**RECORDS SHOWN:**
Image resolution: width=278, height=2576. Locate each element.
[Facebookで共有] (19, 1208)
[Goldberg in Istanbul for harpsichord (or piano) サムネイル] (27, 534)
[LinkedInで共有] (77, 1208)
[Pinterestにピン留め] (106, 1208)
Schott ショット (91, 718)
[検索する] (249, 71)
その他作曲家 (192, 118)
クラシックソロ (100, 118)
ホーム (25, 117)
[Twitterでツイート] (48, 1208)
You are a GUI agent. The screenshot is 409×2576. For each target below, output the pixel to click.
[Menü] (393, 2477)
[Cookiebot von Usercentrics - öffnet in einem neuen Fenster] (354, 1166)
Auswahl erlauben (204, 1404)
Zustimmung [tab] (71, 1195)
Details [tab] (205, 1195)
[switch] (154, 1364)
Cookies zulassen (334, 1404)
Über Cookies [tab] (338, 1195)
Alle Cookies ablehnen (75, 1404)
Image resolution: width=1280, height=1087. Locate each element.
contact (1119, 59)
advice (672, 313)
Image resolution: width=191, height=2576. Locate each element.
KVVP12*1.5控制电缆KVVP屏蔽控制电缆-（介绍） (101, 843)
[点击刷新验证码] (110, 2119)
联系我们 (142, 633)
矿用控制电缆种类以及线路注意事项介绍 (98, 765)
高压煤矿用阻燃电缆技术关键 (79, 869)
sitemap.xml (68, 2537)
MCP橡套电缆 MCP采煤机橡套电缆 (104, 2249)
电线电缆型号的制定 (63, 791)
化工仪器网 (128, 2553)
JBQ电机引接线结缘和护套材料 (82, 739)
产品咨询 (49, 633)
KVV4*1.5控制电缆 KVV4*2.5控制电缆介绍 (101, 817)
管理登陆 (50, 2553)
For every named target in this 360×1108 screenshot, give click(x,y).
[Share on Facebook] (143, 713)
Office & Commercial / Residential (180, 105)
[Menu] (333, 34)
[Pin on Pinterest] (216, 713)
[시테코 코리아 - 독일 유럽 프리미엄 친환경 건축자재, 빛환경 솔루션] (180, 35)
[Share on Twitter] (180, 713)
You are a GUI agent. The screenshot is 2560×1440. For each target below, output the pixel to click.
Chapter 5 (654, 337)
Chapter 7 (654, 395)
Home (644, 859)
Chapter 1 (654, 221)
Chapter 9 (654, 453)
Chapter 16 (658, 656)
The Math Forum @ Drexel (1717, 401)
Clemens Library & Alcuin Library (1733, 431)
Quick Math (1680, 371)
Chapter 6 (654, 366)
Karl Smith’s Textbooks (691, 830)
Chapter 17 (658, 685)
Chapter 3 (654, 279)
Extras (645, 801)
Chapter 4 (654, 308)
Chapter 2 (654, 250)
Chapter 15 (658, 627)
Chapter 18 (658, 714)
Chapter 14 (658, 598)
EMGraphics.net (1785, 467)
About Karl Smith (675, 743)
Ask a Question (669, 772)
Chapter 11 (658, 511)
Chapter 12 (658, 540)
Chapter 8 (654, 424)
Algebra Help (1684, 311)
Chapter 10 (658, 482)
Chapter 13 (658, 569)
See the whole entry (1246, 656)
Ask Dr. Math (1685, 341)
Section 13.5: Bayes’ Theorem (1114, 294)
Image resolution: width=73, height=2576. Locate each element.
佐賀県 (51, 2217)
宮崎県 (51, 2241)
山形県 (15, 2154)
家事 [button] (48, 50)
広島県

**TASK TO COMPLETE:** From the entries above, extract only the lines running from the one containing "[Share on Facebook] (143, 713)" through the one containing "Chapter 14 (658, 598)", inclusive.

**WRITTEN ANSWER:**
[Share on Facebook] (143, 713)
Office & Commercial / Residential (180, 105)
[Menu] (333, 34)
[Pin on Pinterest] (216, 713)
[시테코 코리아 - 독일 유럽 프리미엄 친환경 건축자재, 빛환경 솔루션] (180, 35)
[Share on Twitter] (180, 713)
You are a GUI agent. The screenshot is 2560×1440. For each target below, output the pixel to click.
Chapter 5 (654, 337)
Chapter 7 (654, 395)
Home (644, 859)
Chapter 1 (654, 221)
Chapter 9 (654, 453)
Chapter 16 (658, 656)
The Math Forum @ Drexel (1717, 401)
Clemens Library & Alcuin Library (1733, 431)
Quick Math (1680, 371)
Chapter 6 (654, 366)
Karl Smith’s Textbooks (691, 830)
Chapter 17 (658, 685)
Chapter 3 (654, 279)
Extras (645, 801)
Chapter 4 (654, 308)
Chapter 2 (654, 250)
Chapter 15 (658, 627)
Chapter 18 (658, 714)
Chapter 14 (658, 598)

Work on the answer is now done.